Why Solo Christo?

Spout-offs Friday, January 18th, 2013


The third of six posts on the doctrine behind the new album.

For there is one God, and there is one mediator between God and men, the man Christ Jesus, who gave himself as a ransom for all, which is the testimony given at the proper time.

1 Timothy 2:5-6

Growing up in a culture which is at the same time secular and infused with religious clichés, it’s easy to miss the revolutionary significance of this statement. If “Jesus is my homeboy”, what need is there for a mediator?

There are two reasons why a mediator is needed between God and man. In the first place, as Luther put it, “God in his own nature and majesty is to be left alone; in this regard, we have nothing to do with him.” As creator, there is no necessity that God should reveal himself to creation: authors do not typically write themselves into their own stories, much less redeem their characters thereby. The transcendence of God requires that we have a mediator – namely the Word of God, which has always been the only means of interaction between God and man, and which became incarnate in Christ (John 1:14).

Quite apart from this, however, sin has estranged us even from the Word of God. That is, we have turned from the Good and broken our natural communion with it. “Therefore God gave them up in the lusts of their hearts” (Rom. 1:24), from which position we are totally unable to seek again after it.

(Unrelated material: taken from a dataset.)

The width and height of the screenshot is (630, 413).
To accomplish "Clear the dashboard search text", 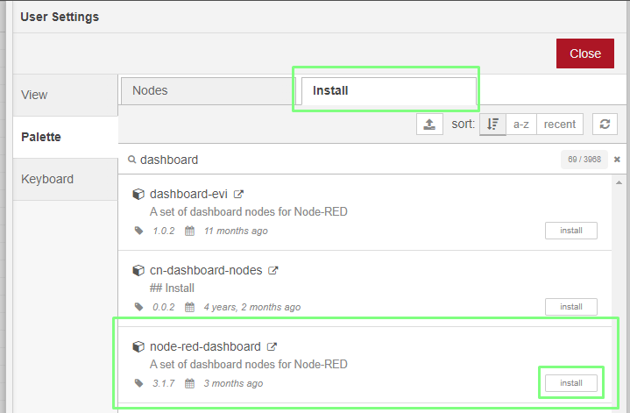I will point(617,160).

In the past, this estrangement was mediated by a priest – one who came to God on behalf of the sinner and offered a sacrifice for atonement. We therefore had two mediators: the Word of God who ministered to our createdness, and a priest, who ministered to our fallenness.

With the incarnation of the Word, however, our ontological mediator became as well our priestly mediator – a perfect high priest (Hebrews 2:17, 4:14-15, 9:11-12). Therefore there is now one mediator between God and men, the man Christ Jesus.

This liberating truth was unfortunately lost in the Roman Catholic division of priests and laity. Indeed, there was little a lay-person had to do with God without the mediation of a priest through confession and sacraments. This was the great rediscovery of Solo Christo, and its corollary, The Priesthood of All Believers. Every believer may, with the mediation only of Christ, himself “with confidence draw near to the throne of grace” (Hebrews 4:16).

Gone then is the power of a priesthood over men’s souls when God himself has assumed both offices on our behalf! This is the promise of Solo Christo – Christ Alone: where Solo Scriptura placed on us individually the responsibility to seek the truth, Solo Christo tells us that God has given it to us by his own goodness.